Session chaired by : Jean-Baptise Rauzy (Sorbonne University)
Abstract
In "Aboutness", Yablo writes that "a statement S is partly true insofar as it has wholly true parts". Thus, to be partly true is to have some part that is wholly true. Call this an extensive characterization of the notion of partial truth. In this talk I propose to discuss whether the extensive characterization captures all senses of partial truth. Some cases of partly true statements appear to match a different characterization. Arguably, some partially true statements consist of an integral part that is only half-true. This suggests a more intensive notion of partial truth. An analogy may help to get the difference: a surface may be described as "partly blue" when some portion of it is fully blue; or a surface may be described as "to some extent blue" when all its parts are mixed blue (viz. blue-green). In the case of partial truth, the intensive characterization assumes that truth could be a gradable notion, whereas the extensive characterization can stick to the idea that truth is fundamentally non-gradable. How do the two notions relate? One option is to consider that the intensive notion of truth degree fundamentally supervenes on the extensive notion.

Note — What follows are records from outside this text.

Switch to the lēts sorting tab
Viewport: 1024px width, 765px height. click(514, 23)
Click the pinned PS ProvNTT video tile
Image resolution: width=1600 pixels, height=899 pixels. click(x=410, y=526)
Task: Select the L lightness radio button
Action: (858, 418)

Another is to admit that the intensive notion might not be reducible. To subsume both in this case, a possibility I will discuss is to weaken Yablo's definition, and to say that a statement is partly true if it has parts that are true to some degree.
Paul Egré
Paul Egré is directeur de recherche at Institut Jean-Nicod (CNRS, EHESS, ENS) and Professor in the Department of Philosophy of École normale supérieure (PSL University). His research deals with logic, philosophy of language, and epistemology. A significant part of Egré's work concerns the treatment of vagueness in language and in perception, some of it involving interdisciplinary work in psychology and cognitive science. A few of his recent publications are: Qu'est-ce que le vague ? (Vrin, 2018) and "Half-truths and the Liar" (in Modes of Truth, C. Nicolai and J. Stern editors, Routledge, 2021).